BRANO PROPOSTO =
——

Protesta per l'equo salario
L’ex dipendente che ha sfidato il Consolato generale dell’India a Milano ora ha cambiato lavoro, e fa l’insegnante. La sua battaglia si è conclusa con una sentenza del Tribunale del Lavoro che ha condannato l’ufficio a versarle 20.997 euro lordi e a risarcire spese processuali per un totale di 8.500 euro. Un conto, quindi, di quasi 30mila euro. Soldi che, però, non le sarebbero stati ancora accreditati, mentre le lettere inviate dalla UilPa di Milano per chiedere "il rispetto della sentenza" sono rimaste senza risposta.
Riavvolgendo il nastro, la vertenza affonda le radici nel 2020 quando, in piena pandemia, i rapporti fra l’impiegata e il consolato si erano fatti tesi, anche a causa del congedo straordinario chiesto per assistere il figlio disabile. Una vicenda sulla quale, all’epoca, si era mosso anche il ministero degli Esteri che, sollecitato dal sindacalista Giorgio Dimauro, aveva chiesto informazioni attraverso un "passo formale" sull’Ambasciata a Roma. La donna, italiana, infine aveva rinunciato all’impiego, rassegnando le dimissioni per giusta causa motivate con "mancato pagamento delle retribuzioni e discriminazione subita per motivi di iscrizione al sindacato e per aver chiesto i congedi straordinari".

——

ESTRATTO DEI DATI =
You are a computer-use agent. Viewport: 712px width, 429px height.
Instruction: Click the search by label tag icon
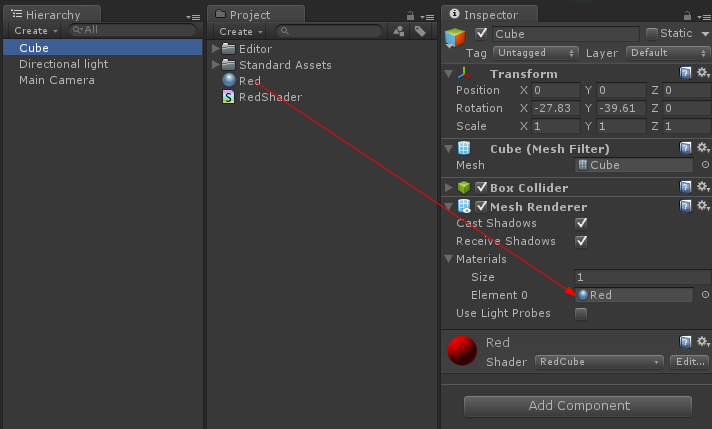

——

COMPITI DA SVOLGERE =
**A)** Elenca tutti gli enti e le istituzioni che il brano proposto indica con un nome specifico.
**B)** Le seguenti affermazioni concordano con il brano proposto? Rispondi sì o no a ciascuna e cita le parole del testo che lo dimostrano.
(i) La donna ha già ricevuto la somma stabilita dalla sentenza.
(ii) La vertenza ha avuto origine nel 2020.
(iii) La donna ha lasciato l’impiego con dimissioni per giusta causa.

SOLUZIONI DEGLI ESERCIZI =
**A)**
- Consolato generale dell’India a Milano
- Tribunale del Lavoro
- UilPa di Milano
- ministero degli Esteri
- Ambasciata a Roma

**B)**
(i) No: "Soldi che, però, non le sarebbero stati ancora accreditati".
(ii) Sì: "la vertenza affonda le radici nel 2020".
(iii) Sì: "rassegnando le dimissioni per giusta causa".